### Selected text
################
The eloquence of James is another feature in the literary character of this monarch. Amid the sycophancy of the court of a learned sovereign some truths will manifest themselves. Bishop Williams, in his funeral eulogy of James I., has praised with warmth the eloquence of the departed monarch, whom he intimately knew; and this was an acquisition of James's, so manifest to all, that the bishop made eloquence essential to the dignity of a monarch; observing, that "it was the want of it that made Moses, in a manner, refuse all government, though offered by God."[A] He would not have hazarded so peculiar an eulogium, had not the monarch been distinguished by that talent.
[Footnote A: This funeral sermon, by laying such a stress on the eloquence of James I., it is said, occasioned the disgrace of the zealous bishop; perhaps, also, by the arts of the new courtiers practising on the feelings of the young monarch. It appears that Charles betrayed frequent symptoms of impatience.
################
### Given information
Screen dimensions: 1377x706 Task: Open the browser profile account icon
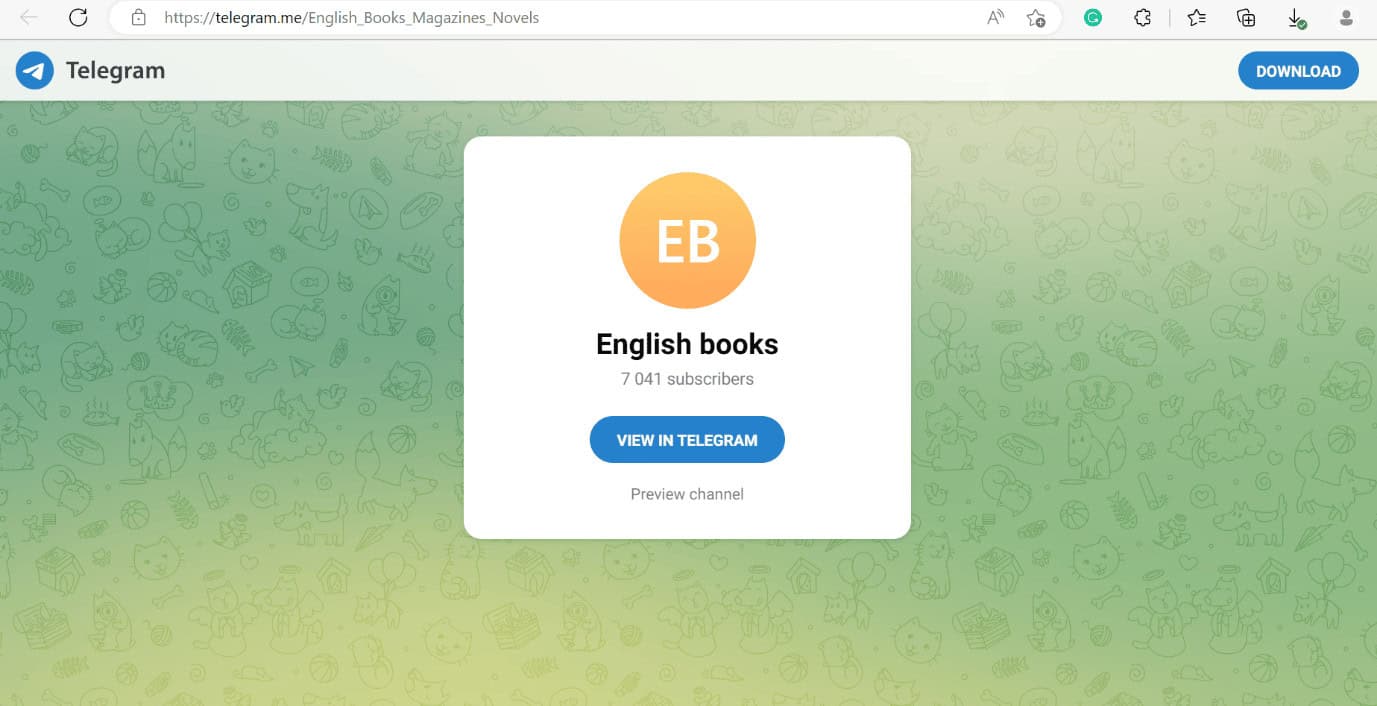(1345, 17)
################
### What you need to do
1 - Using the passage on James I's eloquence above, answer the following:
(a) Who praised the eloquence of James I in a funeral eulogy?
(b) According to the bishop, what made Moses, in a manner, refuse all government?
(c) According to the footnote, what did Charles frequently betray?
2 - Print the part of the passage on James I's eloquence starting with "The eloquence of James is" and going on through "by that talent.".

### Task-by-task outputs
1 -
(a) Bishop Williams.
(b) The want of eloquence.
(c) Symptoms of impatience.

2 -
The eloquence of James is another feature in the literary character of this monarch. Amid the sycophancy of the court of a learned sovereign some truths will manifest themselves. Bishop Williams, in his funeral eulogy of James I., has praised with warmth the eloquence of the departed monarch, whom he intimately knew; and this was an acquisition of James's, so manifest to all, that the bishop made eloquence essential to the dignity of a monarch; observing, that "it was the want of it that made Moses, in a manner, refuse all government, though offered by God."[A] He would not have hazarded so peculiar an eulogium, had not the monarch been distinguished by that talent.